SET TASK: In the Spark forum thread below, condense the paragraph beginning "The problem is not only" into one shorter sentence that keeps its main facts.

** START PROVIDED TEXT **

You are viewing a plain text version of this content. The canonical link for it is here.
Posted to user@spark.apache.org by Hamish Whittal <ha...@cloud-fundis.co.za> on 2020/03/01 21:56:56 UTC

Hi there,

I have an hdfs directory with thousands of files. It seems that some of
them - and I don't know which ones - have a problem with their schema and
it's causing my Spark application to fail with this error:

Caused by: org.apache.spark.sql.execution.QueryExecutionException: Parquet
column cannot be converted in file hdfs://
ip-172-24-89-229.blaah.com:8020/user/hadoop/origdata/part-00000-8b83989a-e387-4f64-8ac5-22b16770095e-c000.snappy.parquet.
Column: [price], Expected: double, Found: FIXED_LEN_BYTE_ARRAY

The problem is not only that it's causing the application to fail, but
every time if does fail, I have to copy that file out of the directory and
start the app again.

I thought of trying to use try-except, but I can't seem to get that to work.

Is there any advice anyone can give me because I really can't see myself
going through thousands of files trying to figure out which ones are broken.

Thanks in advance,

hamish

Re:

Posted by Wim Van Leuven <wi...@highestpoint.biz>.
Hey Hamish,

I don't think there is 'automatic fix' for this problem ...
Are you reading those as partitions of a single dataset? Or are you
processing them individually?

As apparently, your incoming data is not stable, you should implement a
preprocessing step on each file to check and, if necessary,  to align the
faulty datasets with what you expect.

HTH
-wim

Re:

Posted by Wim Van Leuven <wi...@highestpoint.biz>.
Ok, good luck!

On Mon, 2 Mar 2020 at 10:04, Hamish Whittal <ha...@cloud-fundis.co.za>
wrote:

> Enrico, Wim (and privately Neil), thanks for the replies. I will give your
> suggestions a whirl.

** END PROVIDED TEXT **
** START EXCERPTED RECORDS **

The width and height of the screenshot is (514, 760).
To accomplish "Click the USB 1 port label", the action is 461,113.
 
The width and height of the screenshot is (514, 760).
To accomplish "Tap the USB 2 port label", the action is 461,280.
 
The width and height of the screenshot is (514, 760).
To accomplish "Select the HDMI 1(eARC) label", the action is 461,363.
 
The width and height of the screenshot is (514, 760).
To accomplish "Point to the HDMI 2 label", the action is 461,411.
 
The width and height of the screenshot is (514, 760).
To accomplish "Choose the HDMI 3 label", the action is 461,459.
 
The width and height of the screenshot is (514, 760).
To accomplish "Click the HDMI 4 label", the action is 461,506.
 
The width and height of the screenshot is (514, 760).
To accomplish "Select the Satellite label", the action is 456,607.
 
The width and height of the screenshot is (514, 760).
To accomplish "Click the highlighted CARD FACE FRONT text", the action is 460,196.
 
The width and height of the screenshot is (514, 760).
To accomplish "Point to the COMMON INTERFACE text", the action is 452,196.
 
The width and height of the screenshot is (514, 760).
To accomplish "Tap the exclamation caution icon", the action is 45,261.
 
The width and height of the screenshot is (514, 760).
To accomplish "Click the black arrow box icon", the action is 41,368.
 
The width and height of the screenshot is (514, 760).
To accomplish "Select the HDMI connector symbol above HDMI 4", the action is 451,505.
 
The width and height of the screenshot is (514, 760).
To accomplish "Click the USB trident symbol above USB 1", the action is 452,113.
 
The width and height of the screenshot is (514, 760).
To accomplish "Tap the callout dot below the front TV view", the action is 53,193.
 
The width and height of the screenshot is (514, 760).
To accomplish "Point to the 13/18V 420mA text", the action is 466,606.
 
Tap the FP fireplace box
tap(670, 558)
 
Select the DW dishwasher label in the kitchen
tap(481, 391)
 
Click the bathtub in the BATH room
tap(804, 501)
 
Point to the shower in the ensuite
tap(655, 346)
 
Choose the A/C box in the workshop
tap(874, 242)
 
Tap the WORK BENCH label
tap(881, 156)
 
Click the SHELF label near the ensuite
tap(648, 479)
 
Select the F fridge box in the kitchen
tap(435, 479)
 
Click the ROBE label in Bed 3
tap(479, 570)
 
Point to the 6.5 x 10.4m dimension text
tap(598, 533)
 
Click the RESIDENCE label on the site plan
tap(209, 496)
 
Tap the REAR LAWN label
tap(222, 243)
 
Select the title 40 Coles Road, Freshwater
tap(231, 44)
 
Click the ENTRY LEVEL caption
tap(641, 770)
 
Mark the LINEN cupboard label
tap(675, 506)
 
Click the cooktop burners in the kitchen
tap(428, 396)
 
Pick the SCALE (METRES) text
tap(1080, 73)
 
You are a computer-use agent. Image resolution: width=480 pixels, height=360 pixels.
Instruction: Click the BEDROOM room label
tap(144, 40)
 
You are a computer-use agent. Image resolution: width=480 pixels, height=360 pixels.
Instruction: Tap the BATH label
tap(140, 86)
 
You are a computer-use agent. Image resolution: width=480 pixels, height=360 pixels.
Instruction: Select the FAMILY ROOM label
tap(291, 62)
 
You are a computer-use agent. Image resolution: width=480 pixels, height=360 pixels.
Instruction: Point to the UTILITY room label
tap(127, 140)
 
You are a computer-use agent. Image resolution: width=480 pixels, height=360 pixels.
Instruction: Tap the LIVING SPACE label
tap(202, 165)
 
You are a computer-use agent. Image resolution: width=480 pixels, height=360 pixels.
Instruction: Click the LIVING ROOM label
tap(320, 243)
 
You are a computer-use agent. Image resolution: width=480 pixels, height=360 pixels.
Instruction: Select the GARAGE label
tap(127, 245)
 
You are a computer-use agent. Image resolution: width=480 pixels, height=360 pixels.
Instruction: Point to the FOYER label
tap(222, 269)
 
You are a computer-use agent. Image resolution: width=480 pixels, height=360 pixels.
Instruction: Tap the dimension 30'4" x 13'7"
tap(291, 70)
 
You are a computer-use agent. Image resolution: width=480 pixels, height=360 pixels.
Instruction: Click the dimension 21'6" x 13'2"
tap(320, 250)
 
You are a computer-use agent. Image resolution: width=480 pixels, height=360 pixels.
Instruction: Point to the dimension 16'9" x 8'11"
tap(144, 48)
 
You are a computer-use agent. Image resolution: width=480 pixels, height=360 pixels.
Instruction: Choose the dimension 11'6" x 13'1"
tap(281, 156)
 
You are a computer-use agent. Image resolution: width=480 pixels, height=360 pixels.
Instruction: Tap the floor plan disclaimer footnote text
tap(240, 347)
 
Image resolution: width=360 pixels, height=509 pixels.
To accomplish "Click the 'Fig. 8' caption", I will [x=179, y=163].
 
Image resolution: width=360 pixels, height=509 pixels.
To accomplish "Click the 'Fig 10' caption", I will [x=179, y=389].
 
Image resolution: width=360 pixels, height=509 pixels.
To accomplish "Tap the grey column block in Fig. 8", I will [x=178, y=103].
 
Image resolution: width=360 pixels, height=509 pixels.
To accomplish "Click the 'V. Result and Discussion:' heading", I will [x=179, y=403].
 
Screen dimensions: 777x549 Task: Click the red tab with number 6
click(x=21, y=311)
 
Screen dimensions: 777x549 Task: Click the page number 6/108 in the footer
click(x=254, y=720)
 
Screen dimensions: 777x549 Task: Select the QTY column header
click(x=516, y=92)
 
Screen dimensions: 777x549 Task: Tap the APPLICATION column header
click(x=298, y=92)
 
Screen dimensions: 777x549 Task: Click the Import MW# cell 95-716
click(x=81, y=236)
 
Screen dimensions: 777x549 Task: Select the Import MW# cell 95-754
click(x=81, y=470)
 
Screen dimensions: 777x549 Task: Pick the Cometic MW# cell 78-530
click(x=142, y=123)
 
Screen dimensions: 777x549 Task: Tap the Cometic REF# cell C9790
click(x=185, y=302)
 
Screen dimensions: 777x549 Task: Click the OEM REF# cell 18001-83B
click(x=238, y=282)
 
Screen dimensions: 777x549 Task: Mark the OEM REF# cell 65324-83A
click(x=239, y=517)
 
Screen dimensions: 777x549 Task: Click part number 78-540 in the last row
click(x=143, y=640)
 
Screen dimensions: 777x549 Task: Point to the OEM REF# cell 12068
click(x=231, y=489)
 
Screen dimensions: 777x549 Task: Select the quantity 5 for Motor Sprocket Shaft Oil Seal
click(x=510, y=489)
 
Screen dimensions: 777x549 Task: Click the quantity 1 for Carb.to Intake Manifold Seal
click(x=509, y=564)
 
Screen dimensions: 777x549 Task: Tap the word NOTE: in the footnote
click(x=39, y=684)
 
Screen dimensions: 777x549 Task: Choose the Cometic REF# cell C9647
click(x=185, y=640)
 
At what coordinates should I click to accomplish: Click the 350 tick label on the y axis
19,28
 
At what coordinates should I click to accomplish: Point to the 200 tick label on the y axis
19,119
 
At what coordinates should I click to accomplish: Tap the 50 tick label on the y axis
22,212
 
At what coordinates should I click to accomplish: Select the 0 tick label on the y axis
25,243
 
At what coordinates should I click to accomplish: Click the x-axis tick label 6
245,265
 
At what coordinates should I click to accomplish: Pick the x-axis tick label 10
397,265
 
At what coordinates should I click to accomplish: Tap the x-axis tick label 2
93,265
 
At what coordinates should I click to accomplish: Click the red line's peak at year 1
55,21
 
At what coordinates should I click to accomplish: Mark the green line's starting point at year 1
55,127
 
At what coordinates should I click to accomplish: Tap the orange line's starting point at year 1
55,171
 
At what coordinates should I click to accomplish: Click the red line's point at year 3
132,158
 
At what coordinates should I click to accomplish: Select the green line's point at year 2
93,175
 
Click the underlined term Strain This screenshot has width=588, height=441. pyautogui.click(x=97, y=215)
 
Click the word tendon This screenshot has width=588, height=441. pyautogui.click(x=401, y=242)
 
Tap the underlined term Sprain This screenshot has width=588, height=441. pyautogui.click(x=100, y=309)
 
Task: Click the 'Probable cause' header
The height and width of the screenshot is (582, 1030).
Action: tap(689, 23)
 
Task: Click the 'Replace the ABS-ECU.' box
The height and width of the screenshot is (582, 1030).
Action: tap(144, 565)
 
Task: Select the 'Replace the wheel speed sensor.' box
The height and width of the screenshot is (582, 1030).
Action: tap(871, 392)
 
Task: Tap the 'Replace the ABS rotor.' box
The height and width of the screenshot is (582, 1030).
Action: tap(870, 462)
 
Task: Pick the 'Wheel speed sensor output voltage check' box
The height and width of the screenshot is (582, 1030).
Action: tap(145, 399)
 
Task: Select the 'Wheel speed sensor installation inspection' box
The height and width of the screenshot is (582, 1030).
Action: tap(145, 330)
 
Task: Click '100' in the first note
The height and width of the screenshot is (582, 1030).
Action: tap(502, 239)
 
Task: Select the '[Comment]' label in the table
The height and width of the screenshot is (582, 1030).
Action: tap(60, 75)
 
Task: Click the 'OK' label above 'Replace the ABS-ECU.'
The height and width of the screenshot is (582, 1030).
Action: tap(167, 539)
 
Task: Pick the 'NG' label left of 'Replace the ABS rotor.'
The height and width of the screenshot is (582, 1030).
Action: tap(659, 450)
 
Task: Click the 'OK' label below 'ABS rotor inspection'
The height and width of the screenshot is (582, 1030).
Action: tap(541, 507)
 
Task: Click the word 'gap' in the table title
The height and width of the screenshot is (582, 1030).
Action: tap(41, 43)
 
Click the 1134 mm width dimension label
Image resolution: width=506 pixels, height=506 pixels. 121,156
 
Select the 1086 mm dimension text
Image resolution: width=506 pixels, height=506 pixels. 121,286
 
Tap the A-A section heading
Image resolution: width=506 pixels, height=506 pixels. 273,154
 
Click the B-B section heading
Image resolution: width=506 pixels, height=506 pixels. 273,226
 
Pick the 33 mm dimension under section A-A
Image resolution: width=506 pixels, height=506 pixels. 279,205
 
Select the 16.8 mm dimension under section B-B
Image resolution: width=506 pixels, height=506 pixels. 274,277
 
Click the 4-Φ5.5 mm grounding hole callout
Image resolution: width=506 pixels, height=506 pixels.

** END EXCERPTED RECORDS **

EXERCISE RESULT: Besides making the application fail, each failure forces the poster to copy the problem file out of the directory and restart the app.